Map Reduce and YARN

This lesson describes Map Reduce and the YARN framework in detail.

Building Principles

•The individual concepts of functions called map and reduce have been derived from functional programming languages (like C++ & Java) where they were applied to lists of input data.

•Another key underlying concept is that of “divide and conquer”, where a single problem is broken into multiple individual sub tasks. This approach becomes even more powerful when the sub tasks are executed in parallel.

•The developer focuses on expressing the transformation between source and result data sets, and the Hadoop framework manages all aspects of job execution, parallelization, and coordination.

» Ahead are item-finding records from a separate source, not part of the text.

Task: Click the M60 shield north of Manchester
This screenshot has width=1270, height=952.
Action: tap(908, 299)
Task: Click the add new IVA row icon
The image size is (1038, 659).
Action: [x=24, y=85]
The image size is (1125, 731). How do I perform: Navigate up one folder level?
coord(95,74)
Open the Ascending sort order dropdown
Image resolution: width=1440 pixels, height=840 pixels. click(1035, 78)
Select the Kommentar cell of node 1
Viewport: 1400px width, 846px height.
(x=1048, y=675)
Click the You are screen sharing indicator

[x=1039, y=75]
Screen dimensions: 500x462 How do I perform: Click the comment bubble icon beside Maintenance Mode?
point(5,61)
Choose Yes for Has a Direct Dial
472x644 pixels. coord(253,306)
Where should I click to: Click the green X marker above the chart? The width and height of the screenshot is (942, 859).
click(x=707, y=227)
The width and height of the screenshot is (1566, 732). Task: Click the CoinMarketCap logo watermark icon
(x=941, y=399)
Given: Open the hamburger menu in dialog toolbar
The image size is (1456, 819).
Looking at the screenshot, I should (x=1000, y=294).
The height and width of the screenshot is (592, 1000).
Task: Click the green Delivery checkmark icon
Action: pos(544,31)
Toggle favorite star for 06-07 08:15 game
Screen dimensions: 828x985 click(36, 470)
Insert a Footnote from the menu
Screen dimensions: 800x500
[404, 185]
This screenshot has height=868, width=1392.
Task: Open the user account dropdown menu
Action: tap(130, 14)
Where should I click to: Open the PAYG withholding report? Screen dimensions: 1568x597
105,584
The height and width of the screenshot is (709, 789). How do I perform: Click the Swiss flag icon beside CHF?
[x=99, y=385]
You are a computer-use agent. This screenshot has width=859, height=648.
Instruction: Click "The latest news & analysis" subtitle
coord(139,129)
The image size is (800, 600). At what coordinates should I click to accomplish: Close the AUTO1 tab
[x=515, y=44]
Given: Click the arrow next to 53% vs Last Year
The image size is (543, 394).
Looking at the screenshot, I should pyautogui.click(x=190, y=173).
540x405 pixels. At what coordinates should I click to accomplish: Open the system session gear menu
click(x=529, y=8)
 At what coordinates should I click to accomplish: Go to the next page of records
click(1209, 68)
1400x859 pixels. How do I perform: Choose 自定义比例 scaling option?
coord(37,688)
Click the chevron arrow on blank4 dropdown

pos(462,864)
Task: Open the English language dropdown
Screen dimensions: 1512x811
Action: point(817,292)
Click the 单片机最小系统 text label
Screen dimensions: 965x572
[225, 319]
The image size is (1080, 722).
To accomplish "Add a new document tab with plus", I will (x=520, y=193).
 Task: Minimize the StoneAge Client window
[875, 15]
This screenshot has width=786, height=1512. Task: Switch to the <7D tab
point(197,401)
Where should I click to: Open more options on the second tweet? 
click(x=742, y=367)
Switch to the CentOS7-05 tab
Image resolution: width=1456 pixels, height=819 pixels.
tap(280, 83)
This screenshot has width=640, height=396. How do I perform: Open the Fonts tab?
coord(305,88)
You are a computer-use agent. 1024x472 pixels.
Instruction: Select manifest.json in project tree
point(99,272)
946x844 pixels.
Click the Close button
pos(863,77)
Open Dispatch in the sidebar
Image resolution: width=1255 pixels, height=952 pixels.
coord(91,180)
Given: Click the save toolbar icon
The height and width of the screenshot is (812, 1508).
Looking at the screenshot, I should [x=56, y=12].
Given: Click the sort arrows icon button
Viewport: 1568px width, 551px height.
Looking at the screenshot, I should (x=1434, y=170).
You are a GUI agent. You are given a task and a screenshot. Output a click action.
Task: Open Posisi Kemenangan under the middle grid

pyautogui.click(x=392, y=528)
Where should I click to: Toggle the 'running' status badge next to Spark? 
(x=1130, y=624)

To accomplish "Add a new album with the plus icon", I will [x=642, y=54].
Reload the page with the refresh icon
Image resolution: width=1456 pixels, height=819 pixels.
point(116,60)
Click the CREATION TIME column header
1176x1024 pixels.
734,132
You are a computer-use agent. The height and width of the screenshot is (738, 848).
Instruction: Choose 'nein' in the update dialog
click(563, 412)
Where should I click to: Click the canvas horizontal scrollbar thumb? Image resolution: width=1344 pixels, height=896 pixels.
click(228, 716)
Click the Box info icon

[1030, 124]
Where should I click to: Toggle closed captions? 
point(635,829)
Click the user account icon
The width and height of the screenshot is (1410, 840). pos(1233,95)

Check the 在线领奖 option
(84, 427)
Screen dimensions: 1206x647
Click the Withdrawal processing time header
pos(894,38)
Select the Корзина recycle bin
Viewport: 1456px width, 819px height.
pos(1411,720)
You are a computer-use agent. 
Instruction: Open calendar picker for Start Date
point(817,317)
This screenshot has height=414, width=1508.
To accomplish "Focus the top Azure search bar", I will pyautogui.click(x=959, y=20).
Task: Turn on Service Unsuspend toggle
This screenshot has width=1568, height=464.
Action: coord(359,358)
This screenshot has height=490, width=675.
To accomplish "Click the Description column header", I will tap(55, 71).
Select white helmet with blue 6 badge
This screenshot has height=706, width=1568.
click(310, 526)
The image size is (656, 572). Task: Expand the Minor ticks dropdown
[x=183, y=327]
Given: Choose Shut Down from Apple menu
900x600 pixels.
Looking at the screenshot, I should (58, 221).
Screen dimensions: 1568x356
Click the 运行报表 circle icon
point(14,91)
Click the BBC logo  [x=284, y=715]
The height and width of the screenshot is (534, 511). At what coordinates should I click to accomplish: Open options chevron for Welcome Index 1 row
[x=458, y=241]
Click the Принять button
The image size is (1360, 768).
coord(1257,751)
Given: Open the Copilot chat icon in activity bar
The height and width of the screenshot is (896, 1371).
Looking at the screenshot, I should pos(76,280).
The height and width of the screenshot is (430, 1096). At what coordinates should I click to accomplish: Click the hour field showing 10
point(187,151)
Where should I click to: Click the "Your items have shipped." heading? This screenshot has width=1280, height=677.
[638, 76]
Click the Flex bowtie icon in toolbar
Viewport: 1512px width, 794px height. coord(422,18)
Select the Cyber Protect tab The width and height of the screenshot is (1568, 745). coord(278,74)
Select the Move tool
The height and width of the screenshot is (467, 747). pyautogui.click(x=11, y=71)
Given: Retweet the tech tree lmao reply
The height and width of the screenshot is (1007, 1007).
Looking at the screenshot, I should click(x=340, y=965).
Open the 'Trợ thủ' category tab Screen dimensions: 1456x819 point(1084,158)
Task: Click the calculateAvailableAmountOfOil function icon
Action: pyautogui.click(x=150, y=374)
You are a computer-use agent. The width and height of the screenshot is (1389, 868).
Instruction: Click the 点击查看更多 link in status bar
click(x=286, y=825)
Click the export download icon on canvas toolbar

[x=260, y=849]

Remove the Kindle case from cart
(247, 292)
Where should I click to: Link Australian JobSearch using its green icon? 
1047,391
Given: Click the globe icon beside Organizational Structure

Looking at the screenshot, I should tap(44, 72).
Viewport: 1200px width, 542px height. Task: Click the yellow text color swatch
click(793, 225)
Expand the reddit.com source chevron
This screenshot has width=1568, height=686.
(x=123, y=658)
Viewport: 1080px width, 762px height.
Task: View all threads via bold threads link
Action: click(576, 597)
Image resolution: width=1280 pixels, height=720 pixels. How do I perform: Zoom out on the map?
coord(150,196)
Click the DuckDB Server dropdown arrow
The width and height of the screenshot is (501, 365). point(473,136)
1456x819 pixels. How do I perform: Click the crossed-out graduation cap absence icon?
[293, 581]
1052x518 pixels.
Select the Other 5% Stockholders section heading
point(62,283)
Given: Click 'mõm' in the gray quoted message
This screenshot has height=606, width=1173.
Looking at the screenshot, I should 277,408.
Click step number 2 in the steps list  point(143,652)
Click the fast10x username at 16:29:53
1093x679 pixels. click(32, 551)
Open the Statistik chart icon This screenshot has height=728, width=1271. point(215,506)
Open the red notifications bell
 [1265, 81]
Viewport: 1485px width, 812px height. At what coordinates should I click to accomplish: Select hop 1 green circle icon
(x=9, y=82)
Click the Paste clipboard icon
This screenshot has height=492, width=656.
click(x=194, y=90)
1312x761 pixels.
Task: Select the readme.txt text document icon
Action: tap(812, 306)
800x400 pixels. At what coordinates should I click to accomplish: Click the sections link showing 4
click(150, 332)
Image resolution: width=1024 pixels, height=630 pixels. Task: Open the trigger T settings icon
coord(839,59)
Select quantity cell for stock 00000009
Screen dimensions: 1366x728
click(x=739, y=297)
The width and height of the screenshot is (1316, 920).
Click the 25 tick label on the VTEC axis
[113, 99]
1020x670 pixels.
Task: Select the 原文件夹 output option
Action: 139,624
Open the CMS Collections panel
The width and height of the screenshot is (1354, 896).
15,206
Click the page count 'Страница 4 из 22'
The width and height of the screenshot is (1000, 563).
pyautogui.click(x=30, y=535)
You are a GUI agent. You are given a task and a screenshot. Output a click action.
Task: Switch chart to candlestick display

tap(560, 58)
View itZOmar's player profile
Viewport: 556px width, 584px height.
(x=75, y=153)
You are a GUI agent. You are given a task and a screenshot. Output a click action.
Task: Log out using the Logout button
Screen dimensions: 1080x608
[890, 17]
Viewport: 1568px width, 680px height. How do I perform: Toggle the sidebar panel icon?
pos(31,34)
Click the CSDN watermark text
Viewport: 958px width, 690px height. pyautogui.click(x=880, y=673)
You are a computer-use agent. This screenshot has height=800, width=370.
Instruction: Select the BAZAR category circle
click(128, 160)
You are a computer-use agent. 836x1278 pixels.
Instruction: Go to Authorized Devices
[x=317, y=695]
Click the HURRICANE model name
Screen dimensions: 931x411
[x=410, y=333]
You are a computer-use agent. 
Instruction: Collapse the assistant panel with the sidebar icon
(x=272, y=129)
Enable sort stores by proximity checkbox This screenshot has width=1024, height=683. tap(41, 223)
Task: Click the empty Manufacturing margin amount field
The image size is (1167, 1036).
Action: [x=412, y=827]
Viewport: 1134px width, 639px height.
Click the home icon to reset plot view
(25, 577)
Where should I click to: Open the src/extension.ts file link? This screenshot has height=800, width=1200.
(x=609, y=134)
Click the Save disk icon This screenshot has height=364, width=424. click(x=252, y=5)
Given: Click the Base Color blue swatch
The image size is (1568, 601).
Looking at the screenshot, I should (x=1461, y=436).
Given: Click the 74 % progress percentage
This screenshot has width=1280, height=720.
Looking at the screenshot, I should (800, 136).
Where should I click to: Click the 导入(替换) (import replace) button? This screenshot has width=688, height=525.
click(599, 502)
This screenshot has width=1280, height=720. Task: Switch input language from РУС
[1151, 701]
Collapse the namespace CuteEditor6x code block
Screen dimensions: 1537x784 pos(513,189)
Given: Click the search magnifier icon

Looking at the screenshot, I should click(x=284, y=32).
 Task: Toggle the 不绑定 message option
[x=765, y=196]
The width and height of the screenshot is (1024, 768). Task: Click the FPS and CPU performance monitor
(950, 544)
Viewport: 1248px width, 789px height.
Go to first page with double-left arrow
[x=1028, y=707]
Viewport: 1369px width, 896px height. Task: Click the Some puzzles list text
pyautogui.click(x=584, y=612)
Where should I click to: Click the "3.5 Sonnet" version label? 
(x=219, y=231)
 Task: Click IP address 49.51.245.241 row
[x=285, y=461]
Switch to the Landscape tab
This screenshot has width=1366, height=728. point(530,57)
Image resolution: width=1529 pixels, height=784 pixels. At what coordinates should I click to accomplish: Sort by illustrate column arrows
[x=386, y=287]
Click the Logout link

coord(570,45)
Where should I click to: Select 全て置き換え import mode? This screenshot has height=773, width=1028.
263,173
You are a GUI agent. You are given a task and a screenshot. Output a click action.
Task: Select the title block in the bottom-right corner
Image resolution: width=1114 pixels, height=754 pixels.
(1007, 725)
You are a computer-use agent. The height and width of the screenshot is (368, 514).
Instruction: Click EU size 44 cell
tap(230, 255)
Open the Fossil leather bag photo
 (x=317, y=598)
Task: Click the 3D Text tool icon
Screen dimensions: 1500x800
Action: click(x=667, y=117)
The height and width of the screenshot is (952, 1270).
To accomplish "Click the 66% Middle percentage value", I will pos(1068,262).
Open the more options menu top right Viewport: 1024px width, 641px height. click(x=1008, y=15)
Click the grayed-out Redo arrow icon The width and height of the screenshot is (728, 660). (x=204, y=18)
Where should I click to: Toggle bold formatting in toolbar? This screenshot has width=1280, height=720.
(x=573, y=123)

•MapReduce is a programming model designed for processing large volumes of data in parallel by dividing the work into a set of independent tasks.

Some More Real-World Examples

•An address book relates a name (key) and to contact information (value).

•A bank account uses an account number (key) to associate with the account details (value).

•The index of a book relates a word (key) to the pages on which it occurs (value).

•On a computer file system, filenames (keys) allow access to any sort of data,such as text, images, and sound (values).

•Map Reduce sends code to distributed data, instead of bringing data to the actual code.

•Map Reduce works by breaking the processing into two phases:

•the map phase

•the reduce phase

•Each phase has key-value pairs as input and output, the types of which may be chosen by the programmer.

•The programmer also specifies two functions: •the map function •the reduce function

•There is a shuffle and sort phase in between.

Broad Steps

•Map phase takes input in Key-Value pairs

•It produces output in the form of Key-Value pair.

•Output from various Map tasks are grouped together on the basis of Key.

•Key and its associated set of values are sent to the Reduce phase.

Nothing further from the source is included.